Die beiden künftigen Elbfähren, Baujahr 2010, fuhren bislang als »Muhumaa« und »Saaremaa« für die estnische »Saaremaa Laevakompanii« und werden einfach umbenannt. Die Esten haben unter dem Namen ElbLink eine deutsche Firma mit Sitz in Cuxhaven gegründet; ab 2016 soll ein drittes Schiff es möglich machen, die 70-Minuten-Passage einmal pro Stunde zu bedienen.
Im März 2001 war der Bremer Spediteur Egon Herbert Harms nach nur knapp 20 Monaten mit dem Versuch einer Fährverbindung, dem Elbe-Ferry-Projekt, gescheitert. Seither ist beiderseits des Flusses viel diskutiert und auch konzipiert worden. Ein Gutachten der Rostocker Baltic Marine Consult errechnete 2013, eine Fährverbindung könne wirtschaftlich betrieben werden: Anfangs sei mit rund 48 000 Lkw, 265 000 Pkw und 625 000 Personen jährlich zu rechnen, Tendenz langsam steigend. Wirtschaftsförderer gingen auf Investorensuche, Ende 2014 meldete Saare- maa Interesse an. Niedersachsen hat für rund zwei Millionen Euro die Sanierung des Cuxhavener Kais finanziert, die Ertüchtigung des Anlegers auf Brunsbütteler Seite soll von ElbLink bezahlt worden sein; Niedersachsen betont, dass Betreiber und Fährbetrieb nicht gefördert würden, von Kiel liegt keine Auskunft vor.
Es geht nicht nur um die bessere Verbindung zwischen beiden Elbufern, sondern auch um ein bisschen Entlastung des verkehrlich ständig verstopften Großraums Hamburg. Die bestehende Elbfähre GlückstadtWischhafen, gleichfalls mit häufig langen Wartezeiten, sieht laut Chefin Hildegard Both-Walberg die Konkurrenz mit gemischten Gefühlen. »Sie nimmt was weg«, gefährde aber nicht den eigenen Betrieb. Allerdings: Die ohnehin gerichtlich von Both-Walberg angefochtenen Pläne für einen Elbtunnel im Zuge der Küstenautobahn (Westausbau der A 20), werden ihrer Meinung nach nun überflüssig. Was von Politikern beidseitig des Elbufers allerdings vehement bestritten wird.

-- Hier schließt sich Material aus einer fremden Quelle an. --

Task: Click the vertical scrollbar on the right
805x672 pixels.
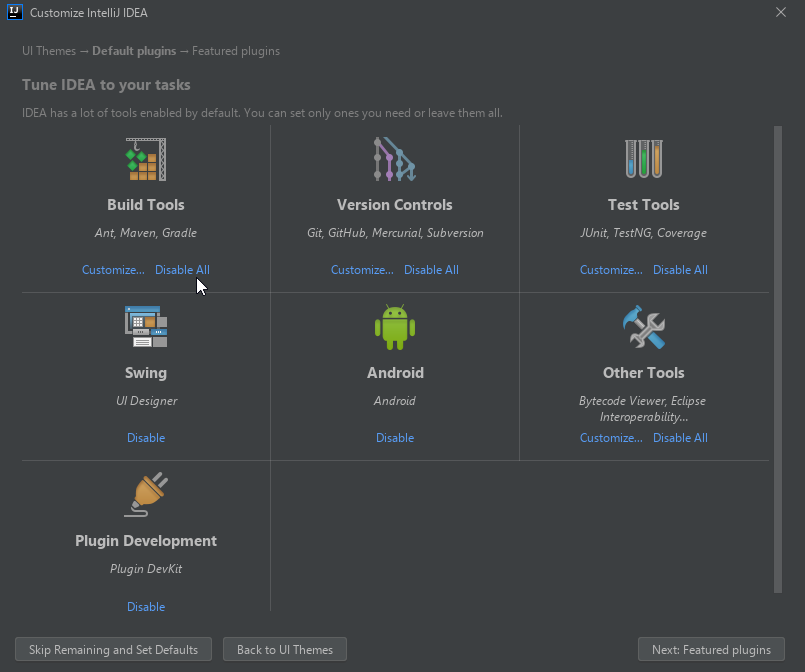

Dauerarbeitsplätze schaffen durch Erhalt und Neugründung von Fähren – oder vernichten durch Tunnelbau? In der strukturschwachen Unterelbregion ist das eine wichtige Frage. Da bleibt es spannend, unter welcher Flagge »Grete« und »Anne-Marie« denn fahren werden: Noch im Mai soll Elb-Link-Geschäftsführer Christian Schulz erklärt haben, die beiden Fähren würden in Malta registriert – laut Angaben der Verkehrsgewerkschaft ITF eine Billigflagge. Aktuell wird das bestritten: »Die Schiffe werden umbenannt, bleiben aber vorerst in Estland registriert«, sagt Elb-Link-Betriebsleiter Bernd Bässmann.